After a few minutes, the material stopped flowing and Flournoy went to the top of the rail car to see why. He told Todd that there was a hole drawn in the material and that it was clinging to the sides. Flournoy stated that he would knock the kaolin down from inside the car. Todd told Flournoy to put on his safety belt and tie off.

Flournoy went to their pickup truck and got a safety belt with a lanyard, a rope to be used as a lifeline, a shovel and a ladder and then went back to the top of the rail car. He attached the ladder over the flange on the hatch opening, put on the safety belt, tied the rope to the lanyard and secured the other end of the rope to the walkway. He descended on the ladder into the car with the shovel and began raking the kaolin toward the center of the compartment so it would fall through the discharge gate.

Sims put on a safety belt and was about to enter the same hatch to help when Flournoy called to him to tell Todd to stop vacuuming. Todd could not hear over the noise of the vacuum so Sims climbed down from the car and shut off the vacuum. Sims and Todd called out to Flournoy to find out why he wanted the vacuum stopped. When they received no response, Sims went back on top of the rail car where he saw that Flournoy had been engulfed by the material. He pulled on the rope but was unable to pull Flournoy out. Todd came to assist Simms and they both pulled, but were unsuccessful in rescuing Flournoy. Todd ran to the foreman's office in the plant and reported that Flournoy was trapped inside the rail car. Calls were made for emergency assistance.
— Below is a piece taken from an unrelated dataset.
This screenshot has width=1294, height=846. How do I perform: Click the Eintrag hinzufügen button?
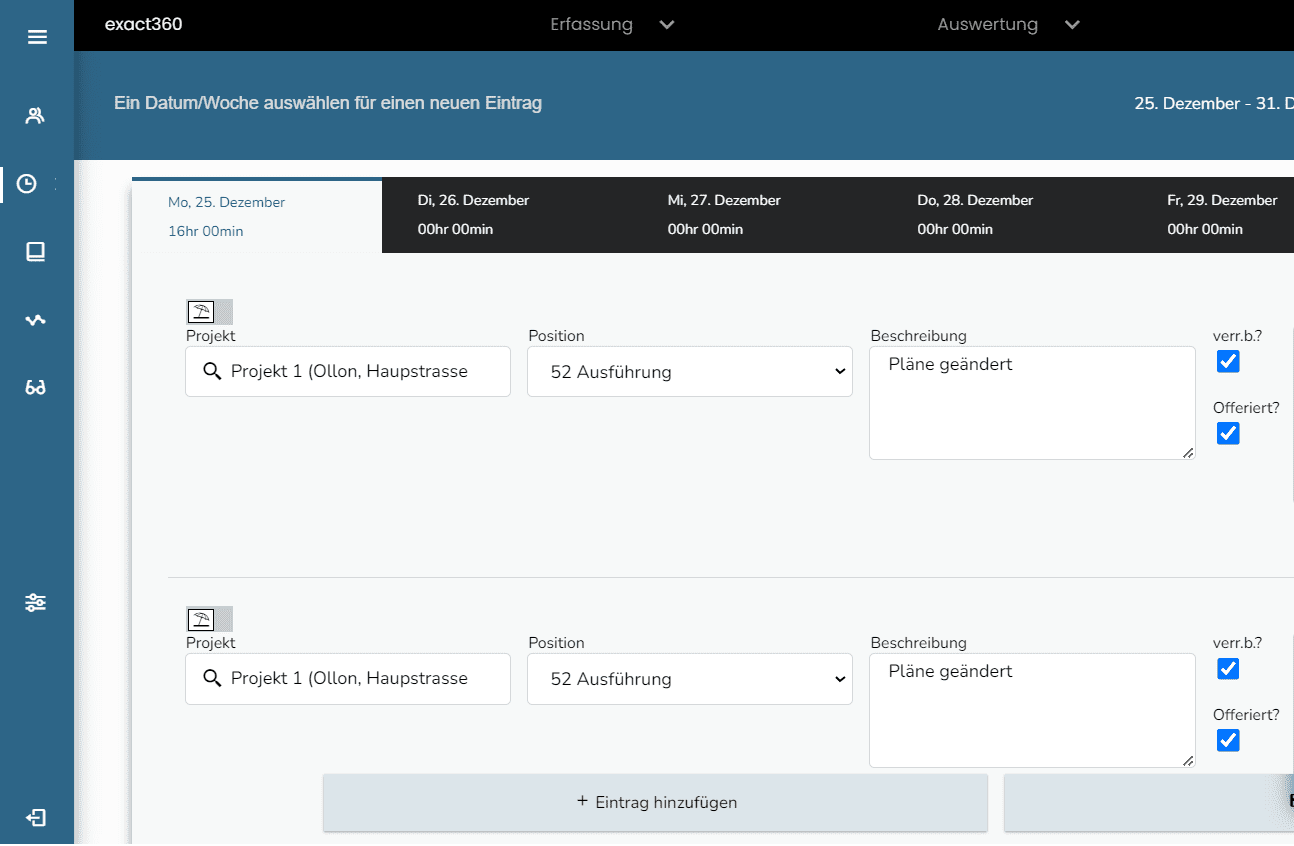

Several persons from the plant went to the accident scene to help, but were unable to pull Flournoy out.

The ladder was moved to the other hatch opening so that when Flournoy was freed from the material they would be able to pull him up through the hatch where he entered. The vacuum hose was moved to the top of the car and placed inside the hatch opening. Eventually, enough material was removed and the men pulled Flournoy from the compartment.

The county rescue squad responded at about 6:15 p.m. and attempted to resuscitate Flournoy. He was pronounced dead at the scene a short time later by the county coroner. Death was attributed to suffocation.

CONCLUSION

Apparently, Flournoy fell from the ladder while trying to knock down the material and became engulfed because his lifeline was too long. Failure to have a second person stationed near the lifeline to prevent excessive slack was a contributing factor.

VIOLATIONS

Evans Clay Company

Order No. 7786661 was issued on August 21, 1998, under provisions of Section 103(k):

On August 21, 1998 at about 5:50 p.m., an accident occurred at this mine resulting in the death of a contractor employee. This order is issued to insure the safety of other persons at the mine and prohibits any further activity in the area of the rail car clean out. No other work or repairs may be done within this area until this order is modified, vacated or terminated by an authorized representative of the secretary of the Department of Labor.

This order was terminated on August 25, 1998. Conditions that contributed to the accident have been corrected and normal mining operations can safely resume.

Rozier Construction Company, Incorporated

Citation Number 7766231 was issued on August 25, 1998, under provisions of Section 104(d)(1) for violation of Standard 56.16002(c):

A fatal accident occurred at this operation on August 21, 1998, when a laborer fell from a rope ladder he was working from and became engulfed in material inside the enclosed rail car compartment. The victim was wearing a safety belt, but the lifeline was too long to afford fall protection. A second person was not assigned to attend the lifeline to adjust the slack. Management engaged in aggravated conduct constituting more than ordinary negligence. This violation is an unwarrantable failure to comply with a mandatory standard.

This citation was terminated on August 25, 1998. A new clean-out procedure has been put in place. All employees have been indoctrinated in this procedure. New employees will be trained, as needed.